Instructions to follow: Your answer must be the full listing, word for word, with no images in it.

Data for this task:
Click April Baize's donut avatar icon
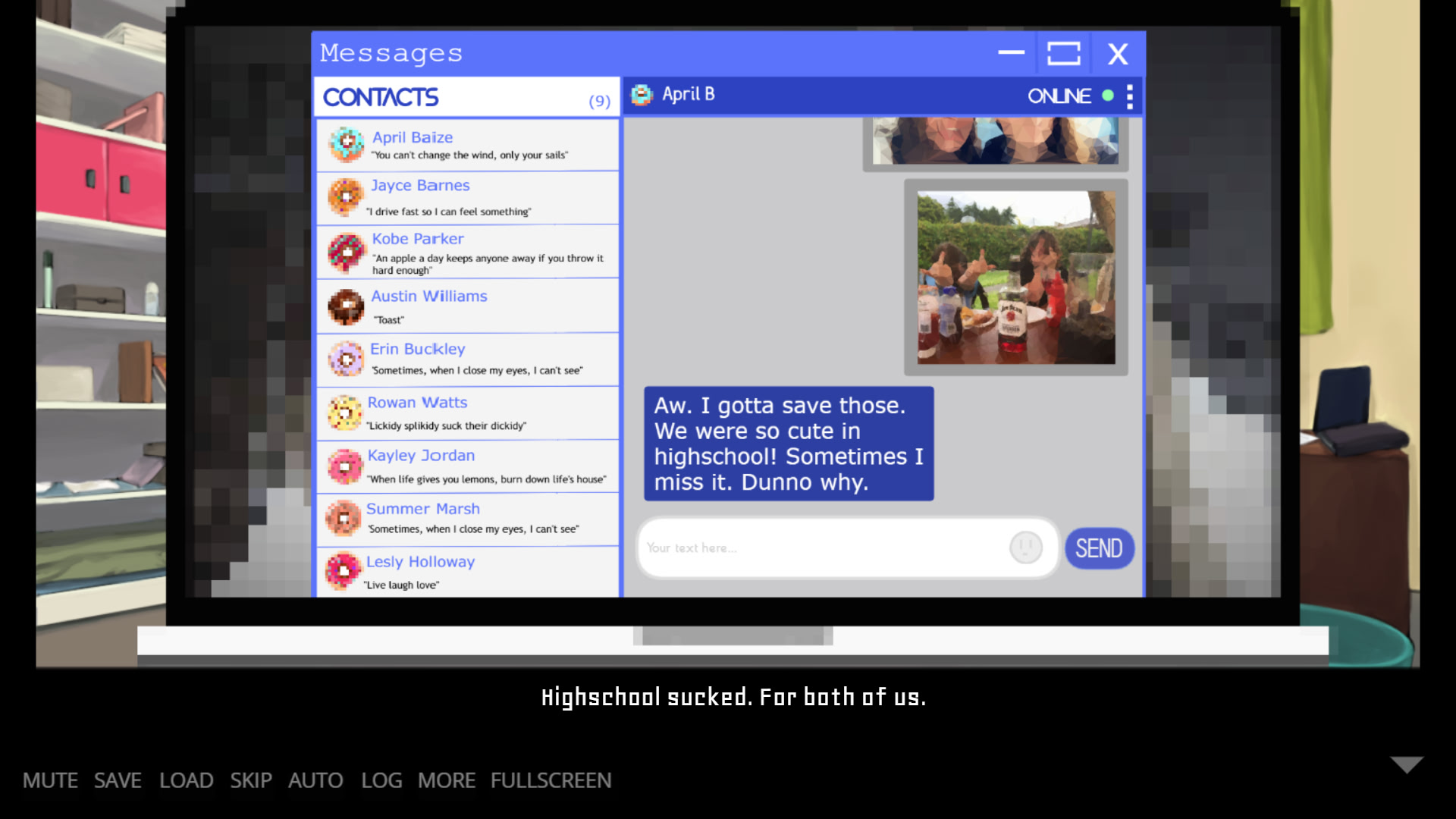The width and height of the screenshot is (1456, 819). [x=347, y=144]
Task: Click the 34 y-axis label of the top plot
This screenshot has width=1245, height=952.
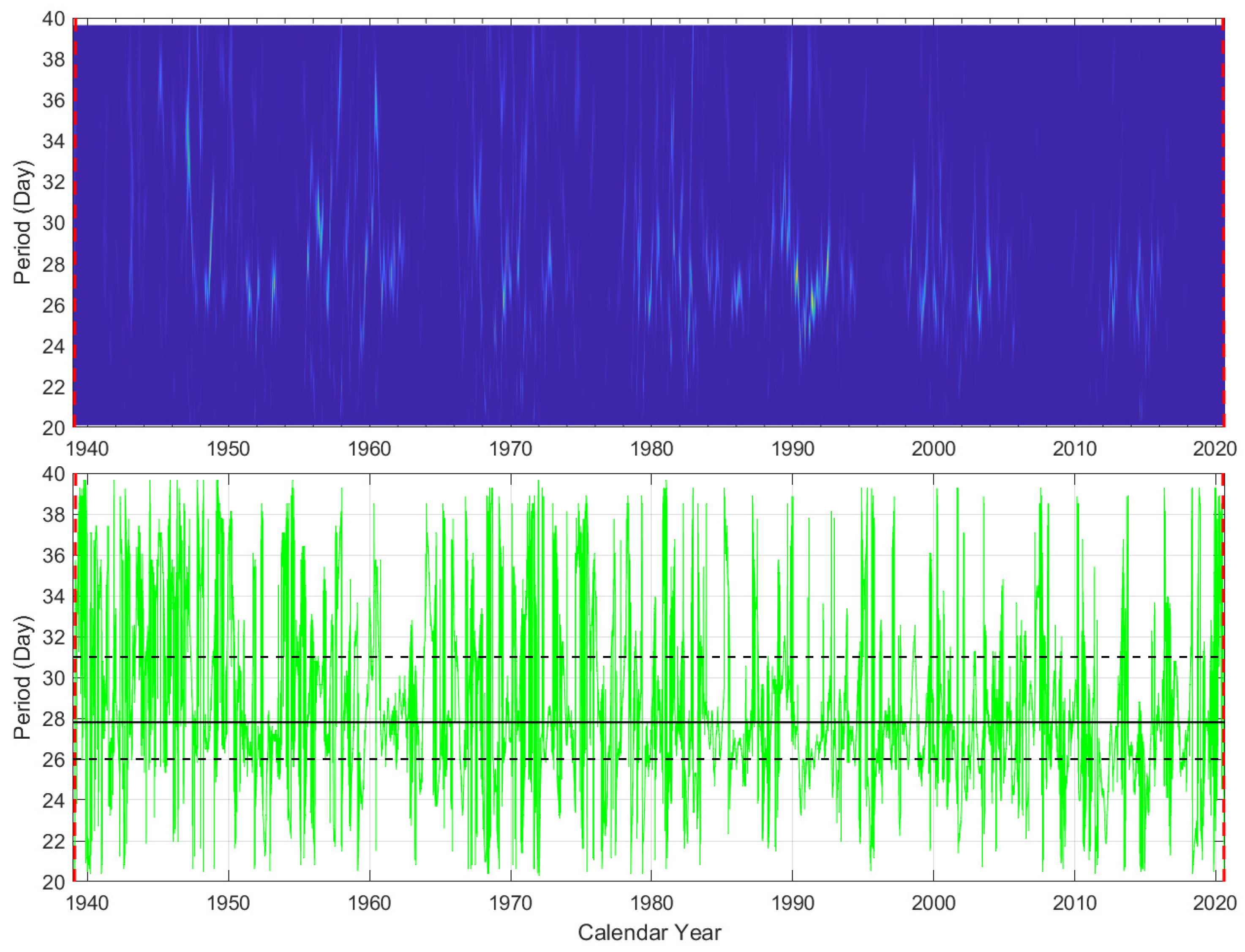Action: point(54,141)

Exercise result:
Click April Baize's donut avatar icon
The width and height of the screenshot is (1456, 819). [x=347, y=144]
Task: Click the 34 y-axis label of the top plot
This screenshot has width=1245, height=952.
Action: point(54,141)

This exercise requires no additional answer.